Ewphoria

The first time the mirror lags, she stops. A flicker. Half a second, maybe less. Her hand is still reaching for the light switch when the reflection catches up.

She keeps walking.

In her apartment, she stands in front of the bathroom mirror longer than she means to. She’s been doing that a lot lately. Seeking out reflective surfaces. Tracing the angles of her own face like checking for an old injury that isn’t there anymore. Testing. Watching herself watching herself.

It feels like proof. A quiet confirmation that she exists the way she’s supposed to.

Still. She hesitates before pushing open the door to the women’s restroom. An old muscle memory tugs at her. A split-second reflex whispering she’s made a mistake. The weight of her own arms still surprises her sometimes. Lighter now. Unfamiliar in the best and strangest way.

She starts carrying pepper spray. She never had to before. Didn’t think about it before. But something has shifted. Not in how the world sees her. In how she fits inside it. The late-night walks home that used to feel routine now come with extra calculations. Streets that are too empty. Streets that are too crowded. The weight of a stranger’s gaze.

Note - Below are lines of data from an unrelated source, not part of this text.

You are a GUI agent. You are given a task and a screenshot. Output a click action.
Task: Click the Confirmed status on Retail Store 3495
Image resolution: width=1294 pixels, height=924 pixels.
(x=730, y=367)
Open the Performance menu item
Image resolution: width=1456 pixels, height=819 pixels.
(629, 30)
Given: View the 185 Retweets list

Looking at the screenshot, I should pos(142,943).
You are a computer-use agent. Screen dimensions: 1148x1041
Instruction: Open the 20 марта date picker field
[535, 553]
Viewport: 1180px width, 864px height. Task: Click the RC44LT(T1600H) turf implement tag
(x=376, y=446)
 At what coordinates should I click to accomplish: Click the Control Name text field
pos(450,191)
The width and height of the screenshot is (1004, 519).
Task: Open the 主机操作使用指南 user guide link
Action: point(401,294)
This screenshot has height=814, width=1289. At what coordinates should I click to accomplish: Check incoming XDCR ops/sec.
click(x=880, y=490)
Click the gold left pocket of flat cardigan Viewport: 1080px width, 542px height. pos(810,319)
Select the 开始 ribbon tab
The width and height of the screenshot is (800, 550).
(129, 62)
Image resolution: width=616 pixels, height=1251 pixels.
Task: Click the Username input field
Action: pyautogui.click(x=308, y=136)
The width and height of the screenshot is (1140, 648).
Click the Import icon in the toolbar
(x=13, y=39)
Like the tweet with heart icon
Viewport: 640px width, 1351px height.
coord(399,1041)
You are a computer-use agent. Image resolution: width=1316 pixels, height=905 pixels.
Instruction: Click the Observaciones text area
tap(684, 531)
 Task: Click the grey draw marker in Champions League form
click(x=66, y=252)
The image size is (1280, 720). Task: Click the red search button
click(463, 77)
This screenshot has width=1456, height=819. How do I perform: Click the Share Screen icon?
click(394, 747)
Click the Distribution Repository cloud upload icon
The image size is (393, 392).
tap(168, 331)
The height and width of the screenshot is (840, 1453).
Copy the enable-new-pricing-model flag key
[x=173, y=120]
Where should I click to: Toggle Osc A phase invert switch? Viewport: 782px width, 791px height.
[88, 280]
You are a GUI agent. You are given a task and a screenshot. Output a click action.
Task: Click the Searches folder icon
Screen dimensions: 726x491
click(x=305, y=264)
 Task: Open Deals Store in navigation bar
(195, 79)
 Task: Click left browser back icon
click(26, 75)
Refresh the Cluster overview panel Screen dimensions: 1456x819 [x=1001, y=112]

Men are looking now. In ways they didn’t before. Lingering. Cataloging. Running silent calculations in their heads. She clocks it as it happens. The shift from background noise to something that demands inventory.

Her body reacts before she does. Shrink. Ignore. Or meet their eyes just long enough to make them uncomfortable. Too long, and it’s an invitation. Too short, and it’s fear.

She knows the rhythm because she used to move to it. The glances. The flickers of appraisal. The unspoken ranking of presence and possibility. She used to be invisible. Now she’s data.

She reaches for her keys and her hand stops her. The shape of it against the metal. The knuckles. The way the tendons pull. For a half-second it belongs to someone she’s only just meeting.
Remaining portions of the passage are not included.